图形感知器IO：图形结构化数据的一般体系结构

论文标题

图形感知器IO：图形结构化数据的一般体系结构

Graph Perceiver IO: A General Architecture for Graph Structured Data

论文作者

Bae, Seyun, Byun, Hoyoon, Oh, Changdae, Cho, Yoon-Sik, Song, Kyungwoo

论文摘要

多模式的机器学习已被广泛研究以开发通用智能。最近，感知者和感知者IO对各种数据集域和任务显示了竞争成果。但是，最近的著作，感知者和感知者IO专注于异质方式，包括图像，文本，并且对于图形结构化数据集的研究作品很少。
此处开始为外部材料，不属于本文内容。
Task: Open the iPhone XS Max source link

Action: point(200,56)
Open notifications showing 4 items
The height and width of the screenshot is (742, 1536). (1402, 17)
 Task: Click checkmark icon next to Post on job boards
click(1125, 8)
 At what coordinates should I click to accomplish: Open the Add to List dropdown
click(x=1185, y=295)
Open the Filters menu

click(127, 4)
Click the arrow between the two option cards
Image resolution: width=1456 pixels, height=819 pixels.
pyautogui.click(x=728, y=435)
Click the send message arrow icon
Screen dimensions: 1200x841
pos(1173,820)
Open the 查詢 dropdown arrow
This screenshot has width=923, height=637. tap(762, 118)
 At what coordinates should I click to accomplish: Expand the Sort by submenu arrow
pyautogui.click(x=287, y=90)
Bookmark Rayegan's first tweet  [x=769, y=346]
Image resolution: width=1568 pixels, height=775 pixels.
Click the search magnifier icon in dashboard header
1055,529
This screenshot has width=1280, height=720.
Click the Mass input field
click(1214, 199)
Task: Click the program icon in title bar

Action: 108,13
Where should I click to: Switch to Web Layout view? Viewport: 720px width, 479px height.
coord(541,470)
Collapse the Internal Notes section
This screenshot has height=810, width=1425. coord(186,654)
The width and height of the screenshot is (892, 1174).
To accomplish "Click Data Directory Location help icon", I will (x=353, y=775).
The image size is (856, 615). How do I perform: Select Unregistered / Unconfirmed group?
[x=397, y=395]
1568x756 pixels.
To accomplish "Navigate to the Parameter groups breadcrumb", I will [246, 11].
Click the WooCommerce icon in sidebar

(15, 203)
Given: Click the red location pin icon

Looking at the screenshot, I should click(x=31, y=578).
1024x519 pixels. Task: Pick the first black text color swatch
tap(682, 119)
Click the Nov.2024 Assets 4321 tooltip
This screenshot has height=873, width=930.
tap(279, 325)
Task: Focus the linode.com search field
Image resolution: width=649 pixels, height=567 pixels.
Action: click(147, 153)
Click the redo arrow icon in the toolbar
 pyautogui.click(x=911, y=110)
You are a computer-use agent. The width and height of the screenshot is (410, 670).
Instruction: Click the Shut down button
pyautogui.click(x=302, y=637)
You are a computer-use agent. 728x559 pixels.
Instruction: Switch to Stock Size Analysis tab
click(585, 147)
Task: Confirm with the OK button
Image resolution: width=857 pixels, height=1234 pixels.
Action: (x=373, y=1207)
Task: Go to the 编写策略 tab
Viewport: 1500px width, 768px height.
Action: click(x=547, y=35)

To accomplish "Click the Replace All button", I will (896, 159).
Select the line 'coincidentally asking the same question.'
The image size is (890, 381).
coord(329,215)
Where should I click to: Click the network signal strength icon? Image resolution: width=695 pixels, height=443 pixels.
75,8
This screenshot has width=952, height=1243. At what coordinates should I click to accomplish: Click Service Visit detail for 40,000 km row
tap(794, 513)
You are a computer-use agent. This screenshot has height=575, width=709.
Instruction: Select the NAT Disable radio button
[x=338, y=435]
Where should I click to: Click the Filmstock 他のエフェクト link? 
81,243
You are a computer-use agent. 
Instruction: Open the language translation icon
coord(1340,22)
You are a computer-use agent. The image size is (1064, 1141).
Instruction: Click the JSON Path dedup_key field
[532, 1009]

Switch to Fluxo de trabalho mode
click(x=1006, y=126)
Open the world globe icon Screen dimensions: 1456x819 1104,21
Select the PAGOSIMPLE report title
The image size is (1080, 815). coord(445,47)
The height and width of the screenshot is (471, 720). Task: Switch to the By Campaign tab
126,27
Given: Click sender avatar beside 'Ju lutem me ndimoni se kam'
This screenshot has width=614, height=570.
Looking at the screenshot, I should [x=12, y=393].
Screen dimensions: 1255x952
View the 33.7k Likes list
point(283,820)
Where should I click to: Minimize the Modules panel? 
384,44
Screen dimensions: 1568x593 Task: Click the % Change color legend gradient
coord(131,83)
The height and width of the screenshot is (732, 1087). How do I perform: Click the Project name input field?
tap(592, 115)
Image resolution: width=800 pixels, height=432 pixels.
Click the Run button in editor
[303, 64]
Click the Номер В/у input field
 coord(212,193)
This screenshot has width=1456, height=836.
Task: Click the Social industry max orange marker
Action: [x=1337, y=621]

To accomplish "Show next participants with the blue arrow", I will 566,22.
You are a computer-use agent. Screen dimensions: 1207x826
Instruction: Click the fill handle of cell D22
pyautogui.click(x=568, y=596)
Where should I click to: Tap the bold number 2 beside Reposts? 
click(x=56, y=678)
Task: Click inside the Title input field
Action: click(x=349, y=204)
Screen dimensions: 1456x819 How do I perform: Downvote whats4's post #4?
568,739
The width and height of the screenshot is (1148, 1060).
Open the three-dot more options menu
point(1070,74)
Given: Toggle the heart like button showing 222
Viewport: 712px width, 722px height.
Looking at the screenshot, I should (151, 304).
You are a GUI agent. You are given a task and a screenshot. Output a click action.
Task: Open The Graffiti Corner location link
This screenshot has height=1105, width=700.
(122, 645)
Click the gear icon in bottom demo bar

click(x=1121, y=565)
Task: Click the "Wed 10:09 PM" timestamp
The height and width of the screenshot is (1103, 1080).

图具有与其他数据集（例如文本和图像）不同的邻接矩阵，并且处理拓扑信息并不微不足道。在这项研究中，我们提供了图形感知器IO（GPIO），即图形结构化数据集的感知器IO。我们将GPIO的主要结构保留为感知器IO，因为除了图形结构化数据集外，感知器IO已经很好地处理了不同的数据集。 GPIO是通过利用位置编码和输出查询平滑处理来处理各种数据集（例如图形结构数据，文本和图像）的通用方法。与图形神经网络（GNN）相比，GPIO需要较低的复杂性，并且可以有效地纳入全球和局部信息，这也可以通过实验进行经验验证。此外，我们为多模式的几弹性分类提出了GPIO+，该分类同时合并了图像和图形。在多个任务中，GPIO的基准精度比GNN更高，包括图形分类，节点分类和多模式文本分类，同时在链接预测中也获得了优越的AP和AUC。此外，GPIO+在多模式的几杆分类中胜过GNN。我们的GPIO（+）可以作为处理各种方式和任务的一般体系结构。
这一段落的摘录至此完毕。